───── DATA EXCERPTS

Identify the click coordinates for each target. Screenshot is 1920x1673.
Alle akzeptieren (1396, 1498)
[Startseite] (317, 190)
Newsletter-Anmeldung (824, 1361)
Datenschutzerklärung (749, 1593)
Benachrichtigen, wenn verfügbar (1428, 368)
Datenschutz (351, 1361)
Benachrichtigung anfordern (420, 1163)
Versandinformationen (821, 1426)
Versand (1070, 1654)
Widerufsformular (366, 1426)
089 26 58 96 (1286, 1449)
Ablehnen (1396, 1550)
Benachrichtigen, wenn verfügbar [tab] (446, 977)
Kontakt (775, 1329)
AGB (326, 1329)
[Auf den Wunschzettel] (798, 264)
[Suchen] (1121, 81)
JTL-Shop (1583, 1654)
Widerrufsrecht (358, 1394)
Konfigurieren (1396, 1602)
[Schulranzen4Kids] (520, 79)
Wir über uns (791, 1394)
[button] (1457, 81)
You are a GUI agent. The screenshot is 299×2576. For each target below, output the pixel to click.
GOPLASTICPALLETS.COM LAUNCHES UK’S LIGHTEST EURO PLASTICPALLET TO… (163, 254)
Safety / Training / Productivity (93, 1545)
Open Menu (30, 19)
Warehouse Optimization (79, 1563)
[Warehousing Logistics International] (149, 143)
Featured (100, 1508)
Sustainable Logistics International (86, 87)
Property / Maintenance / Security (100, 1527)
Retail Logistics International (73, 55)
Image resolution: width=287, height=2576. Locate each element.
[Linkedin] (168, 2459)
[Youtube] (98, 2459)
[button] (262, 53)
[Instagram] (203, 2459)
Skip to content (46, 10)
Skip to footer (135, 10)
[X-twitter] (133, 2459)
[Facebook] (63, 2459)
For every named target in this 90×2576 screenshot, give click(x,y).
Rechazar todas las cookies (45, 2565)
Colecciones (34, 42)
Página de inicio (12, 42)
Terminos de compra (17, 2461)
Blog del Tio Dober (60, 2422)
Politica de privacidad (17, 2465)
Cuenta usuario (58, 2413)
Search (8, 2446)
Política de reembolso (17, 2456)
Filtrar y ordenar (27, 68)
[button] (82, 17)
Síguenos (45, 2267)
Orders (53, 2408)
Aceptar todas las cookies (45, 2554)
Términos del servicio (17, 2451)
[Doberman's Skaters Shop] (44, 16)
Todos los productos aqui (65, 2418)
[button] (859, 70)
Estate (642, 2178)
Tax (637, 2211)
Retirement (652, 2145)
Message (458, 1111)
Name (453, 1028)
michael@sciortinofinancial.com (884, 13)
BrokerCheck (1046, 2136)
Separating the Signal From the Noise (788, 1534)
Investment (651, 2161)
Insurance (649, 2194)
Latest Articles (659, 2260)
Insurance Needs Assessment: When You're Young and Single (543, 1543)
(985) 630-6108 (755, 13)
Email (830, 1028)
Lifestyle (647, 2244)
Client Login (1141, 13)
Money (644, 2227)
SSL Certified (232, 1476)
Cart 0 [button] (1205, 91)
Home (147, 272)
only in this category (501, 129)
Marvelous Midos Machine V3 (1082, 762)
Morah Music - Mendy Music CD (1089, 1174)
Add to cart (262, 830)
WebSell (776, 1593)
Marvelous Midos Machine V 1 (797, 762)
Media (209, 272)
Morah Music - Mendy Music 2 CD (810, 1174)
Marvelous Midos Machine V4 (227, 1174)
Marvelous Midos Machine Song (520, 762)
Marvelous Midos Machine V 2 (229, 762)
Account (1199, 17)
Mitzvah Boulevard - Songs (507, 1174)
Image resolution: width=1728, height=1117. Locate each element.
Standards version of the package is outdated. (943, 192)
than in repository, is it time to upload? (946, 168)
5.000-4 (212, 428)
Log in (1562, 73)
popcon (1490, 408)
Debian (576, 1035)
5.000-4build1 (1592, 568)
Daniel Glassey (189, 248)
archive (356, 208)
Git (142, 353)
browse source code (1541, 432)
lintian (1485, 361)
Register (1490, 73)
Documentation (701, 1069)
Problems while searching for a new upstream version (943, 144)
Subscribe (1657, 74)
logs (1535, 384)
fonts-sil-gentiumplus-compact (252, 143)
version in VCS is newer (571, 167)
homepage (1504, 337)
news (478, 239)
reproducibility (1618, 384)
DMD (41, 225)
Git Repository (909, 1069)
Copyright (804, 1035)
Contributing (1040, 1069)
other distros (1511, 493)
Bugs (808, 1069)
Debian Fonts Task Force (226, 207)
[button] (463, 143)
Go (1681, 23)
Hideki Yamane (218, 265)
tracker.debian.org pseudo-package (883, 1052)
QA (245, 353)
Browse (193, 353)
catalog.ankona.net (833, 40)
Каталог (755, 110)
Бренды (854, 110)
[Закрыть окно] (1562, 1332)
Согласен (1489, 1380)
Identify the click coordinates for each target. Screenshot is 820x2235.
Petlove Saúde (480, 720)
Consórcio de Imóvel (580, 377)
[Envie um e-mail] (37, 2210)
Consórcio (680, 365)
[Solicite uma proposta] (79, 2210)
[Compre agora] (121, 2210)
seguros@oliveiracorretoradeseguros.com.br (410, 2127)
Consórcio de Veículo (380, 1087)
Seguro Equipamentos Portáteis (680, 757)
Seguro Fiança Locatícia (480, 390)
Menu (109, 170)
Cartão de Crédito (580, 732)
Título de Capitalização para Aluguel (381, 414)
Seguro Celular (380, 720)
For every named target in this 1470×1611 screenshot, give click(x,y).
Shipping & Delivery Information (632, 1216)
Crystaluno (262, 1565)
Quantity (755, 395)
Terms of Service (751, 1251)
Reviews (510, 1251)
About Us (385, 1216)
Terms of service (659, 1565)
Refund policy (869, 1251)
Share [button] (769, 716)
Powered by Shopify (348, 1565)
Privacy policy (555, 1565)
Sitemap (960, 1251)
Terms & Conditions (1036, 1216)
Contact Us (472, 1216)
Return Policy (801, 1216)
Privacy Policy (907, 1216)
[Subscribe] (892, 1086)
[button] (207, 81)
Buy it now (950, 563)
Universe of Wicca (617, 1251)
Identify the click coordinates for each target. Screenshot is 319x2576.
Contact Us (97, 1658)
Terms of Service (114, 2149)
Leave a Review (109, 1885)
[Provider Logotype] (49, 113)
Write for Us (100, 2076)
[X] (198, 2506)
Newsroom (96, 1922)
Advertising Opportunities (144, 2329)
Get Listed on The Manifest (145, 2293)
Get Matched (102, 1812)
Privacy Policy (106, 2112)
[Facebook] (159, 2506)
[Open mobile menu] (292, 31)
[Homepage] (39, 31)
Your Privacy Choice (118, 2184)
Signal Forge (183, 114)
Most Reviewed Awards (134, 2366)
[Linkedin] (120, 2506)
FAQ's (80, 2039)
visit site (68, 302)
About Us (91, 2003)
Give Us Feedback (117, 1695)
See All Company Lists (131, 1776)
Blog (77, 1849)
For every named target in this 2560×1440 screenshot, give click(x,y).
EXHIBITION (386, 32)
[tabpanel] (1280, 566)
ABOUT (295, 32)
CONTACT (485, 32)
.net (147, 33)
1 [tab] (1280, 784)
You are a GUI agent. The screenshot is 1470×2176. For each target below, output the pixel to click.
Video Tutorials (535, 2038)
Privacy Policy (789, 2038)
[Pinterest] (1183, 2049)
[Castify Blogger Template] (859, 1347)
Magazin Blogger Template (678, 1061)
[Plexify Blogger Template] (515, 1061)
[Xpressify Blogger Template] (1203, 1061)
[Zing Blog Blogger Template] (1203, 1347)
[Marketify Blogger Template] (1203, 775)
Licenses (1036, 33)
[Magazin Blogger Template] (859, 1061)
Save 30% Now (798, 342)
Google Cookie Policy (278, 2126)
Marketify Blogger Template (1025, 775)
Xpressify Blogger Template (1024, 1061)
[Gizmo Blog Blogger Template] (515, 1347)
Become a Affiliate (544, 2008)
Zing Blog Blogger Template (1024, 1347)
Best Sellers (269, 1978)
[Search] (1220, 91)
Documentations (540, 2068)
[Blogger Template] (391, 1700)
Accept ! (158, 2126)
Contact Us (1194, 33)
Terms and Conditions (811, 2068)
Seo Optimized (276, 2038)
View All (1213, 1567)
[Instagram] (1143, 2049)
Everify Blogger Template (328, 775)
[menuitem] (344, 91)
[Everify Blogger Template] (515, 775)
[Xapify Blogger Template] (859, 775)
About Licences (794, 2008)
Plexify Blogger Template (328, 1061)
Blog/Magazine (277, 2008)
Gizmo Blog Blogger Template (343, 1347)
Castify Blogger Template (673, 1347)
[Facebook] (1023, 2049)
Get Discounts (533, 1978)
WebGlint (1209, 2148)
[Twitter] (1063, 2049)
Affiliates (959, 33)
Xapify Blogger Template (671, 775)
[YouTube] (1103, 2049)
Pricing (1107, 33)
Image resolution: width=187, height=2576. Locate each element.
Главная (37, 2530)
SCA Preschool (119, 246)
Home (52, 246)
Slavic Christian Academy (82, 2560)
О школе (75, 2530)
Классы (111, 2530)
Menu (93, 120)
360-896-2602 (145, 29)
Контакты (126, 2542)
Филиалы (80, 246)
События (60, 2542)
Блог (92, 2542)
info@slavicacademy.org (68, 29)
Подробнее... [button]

──────────

> **WORK REQUEST**
Look through the entries above and quote exactly the lines from the line with "Leave a Review (109, 1885)" to the line with "1 [tab] (1280, 784)", counting both of those lines.

> **RESPONSE**
Leave a Review (109, 1885)
[Provider Logotype] (49, 113)
Write for Us (100, 2076)
[X] (198, 2506)
Newsroom (96, 1922)
Advertising Opportunities (144, 2329)
Get Listed on The Manifest (145, 2293)
Get Matched (102, 1812)
Privacy Policy (106, 2112)
[Facebook] (159, 2506)
[Open mobile menu] (292, 31)
[Homepage] (39, 31)
Your Privacy Choice (118, 2184)
Signal Forge (183, 114)
Most Reviewed Awards (134, 2366)
[Linkedin] (120, 2506)
FAQ's (80, 2039)
visit site (68, 302)
About Us (91, 2003)
Give Us Feedback (117, 1695)
See All Company Lists (131, 1776)
Blog (77, 1849)
For every named target in this 2560×1440 screenshot, give click(x,y).
EXHIBITION (386, 32)
[tabpanel] (1280, 566)
ABOUT (295, 32)
CONTACT (485, 32)
.net (147, 33)
1 [tab] (1280, 784)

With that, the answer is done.